#### INFORMATION SUPPLIED

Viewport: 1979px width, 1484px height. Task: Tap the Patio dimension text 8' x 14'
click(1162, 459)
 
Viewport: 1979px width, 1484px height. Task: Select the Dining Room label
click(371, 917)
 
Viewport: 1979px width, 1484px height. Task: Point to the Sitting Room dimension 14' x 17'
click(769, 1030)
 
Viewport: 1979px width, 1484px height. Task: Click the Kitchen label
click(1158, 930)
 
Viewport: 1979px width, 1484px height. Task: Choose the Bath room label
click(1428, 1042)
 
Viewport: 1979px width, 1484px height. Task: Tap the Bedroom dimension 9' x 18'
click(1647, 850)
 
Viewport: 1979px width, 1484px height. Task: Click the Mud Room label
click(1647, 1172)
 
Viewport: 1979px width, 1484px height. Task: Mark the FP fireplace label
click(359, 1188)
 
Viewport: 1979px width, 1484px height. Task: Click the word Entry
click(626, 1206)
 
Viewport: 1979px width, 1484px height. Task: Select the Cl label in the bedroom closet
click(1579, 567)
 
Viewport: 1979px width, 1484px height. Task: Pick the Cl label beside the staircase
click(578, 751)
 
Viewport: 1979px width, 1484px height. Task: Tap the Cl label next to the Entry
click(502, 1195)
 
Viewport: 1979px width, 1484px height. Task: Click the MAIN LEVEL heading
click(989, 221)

########
#### INFORMATION SUPPLIED

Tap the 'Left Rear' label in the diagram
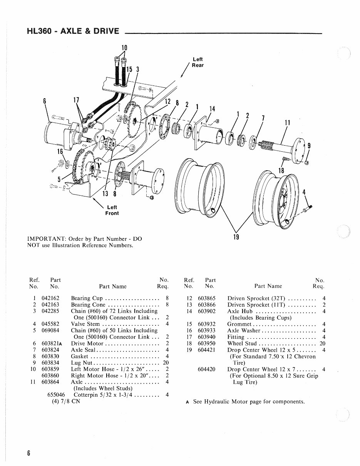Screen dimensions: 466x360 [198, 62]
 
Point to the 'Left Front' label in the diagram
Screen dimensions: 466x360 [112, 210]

########

AIM
Quote the data exactly, beginning at the line containing "Viewport: 1979px width, 1484px height. Task: Tap the Patio" and continuing through the line containing "click(989, 221)".

RESULT BELOW
Viewport: 1979px width, 1484px height. Task: Tap the Patio dimension text 8' x 14'
click(1162, 459)
 
Viewport: 1979px width, 1484px height. Task: Select the Dining Room label
click(371, 917)
 
Viewport: 1979px width, 1484px height. Task: Point to the Sitting Room dimension 14' x 17'
click(769, 1030)
 
Viewport: 1979px width, 1484px height. Task: Click the Kitchen label
click(1158, 930)
 
Viewport: 1979px width, 1484px height. Task: Choose the Bath room label
click(1428, 1042)
 
Viewport: 1979px width, 1484px height. Task: Tap the Bedroom dimension 9' x 18'
click(1647, 850)
 
Viewport: 1979px width, 1484px height. Task: Click the Mud Room label
click(1647, 1172)
 
Viewport: 1979px width, 1484px height. Task: Mark the FP fireplace label
click(359, 1188)
 
Viewport: 1979px width, 1484px height. Task: Click the word Entry
click(626, 1206)
 
Viewport: 1979px width, 1484px height. Task: Select the Cl label in the bedroom closet
click(1579, 567)
 
Viewport: 1979px width, 1484px height. Task: Pick the Cl label beside the staircase
click(578, 751)
 
Viewport: 1979px width, 1484px height. Task: Tap the Cl label next to the Entry
click(502, 1195)
 
Viewport: 1979px width, 1484px height. Task: Click the MAIN LEVEL heading
click(989, 221)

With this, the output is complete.